4. Green For Danger (1946)
Alastair Sim investigates murder most cunning in a wartime hospital, and does so with due disrespect.
3. I’m All Right Jack (1959)
Peter Sellers’ best performance? His union rep is entirely seamless in the Boulting Brothers’ merciless classic.
2. Casablanca (1942)
Now in full colour, with a happier ending…
1. North by Northwest (1959)
The template for the modern blockbuster? Well, that or The 39-Steps. Or The Man Who Knew Too Much (1934 version) …
Top Five Underrated Movies Viewed
5. Meet Joe Black (1998)
Pitt’s not so assured at times here, but Anthony Hopkins absolutely lifts this indulgent yet transportive meditation from Martin Brest.
4. How to Murder Your Wife (1965)
Cartoonist Jack Lemmon disposes of his troublesome new bride in the Gloppitta-Gloppitta machine.

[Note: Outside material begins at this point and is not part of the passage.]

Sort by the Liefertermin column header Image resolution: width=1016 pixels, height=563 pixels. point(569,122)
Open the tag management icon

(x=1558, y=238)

Or does he?
3. The Hard Way (1991)
Michael J Fox gets on James Woods’ tits in John Badham’s comedy thriller.
2. The Night My Number Came Up (1955)
When portends of doom foretold get a little too comfort for the passengers on a long-haul flight.
1. A Perfect World (1993)
Clint’s Unforgiven follow-up yield’s one of Costner’s finest performances.
Top New TV: Squid Game
Squid Game is by no means a piece of the stature that deserved such attention, but it does have something to say, however trite that may sometimes be. It’s also going to yield endless sequels, most likely, despite its creator’s initial assurances to the contrary. Money, money, money.
Top Old TV
5. Day Break (2006)
Groundhog Day meets 24? Taye Diggs in a self-contained season that occasionally goes astray but largely leaves you satisfied with a story well told. Best that it was a one-off, though.
4. Day of the Triffids (1981)
BBC’s bleak vision of John Wyndham largely holds up, and its rendition of urban breakdown is especially chilling.
3. The Goodies: The End (1975)
BBC’s bleak vision of what to do when you’re sealed into your office under concrete.
2. The X-Files: Duane Barry (1994)
As myth-arc episodes go, this one is hard to beat (other notables include 731, E.B.E., Anasazi and Deep Throat, all from the first three seasons), where Chris Carter nails compelling character drama via the trappings of uncanny visitations.
1. Doctor Who: Revelation of the Daleks (1985)
A rare peak ’80s moment for the show, as script editor Eric Saward mashes up Evelyn Waugh with Skaro’s less-than-desirables and, thanks to Graeme Harper’s direction, comes up with a classic.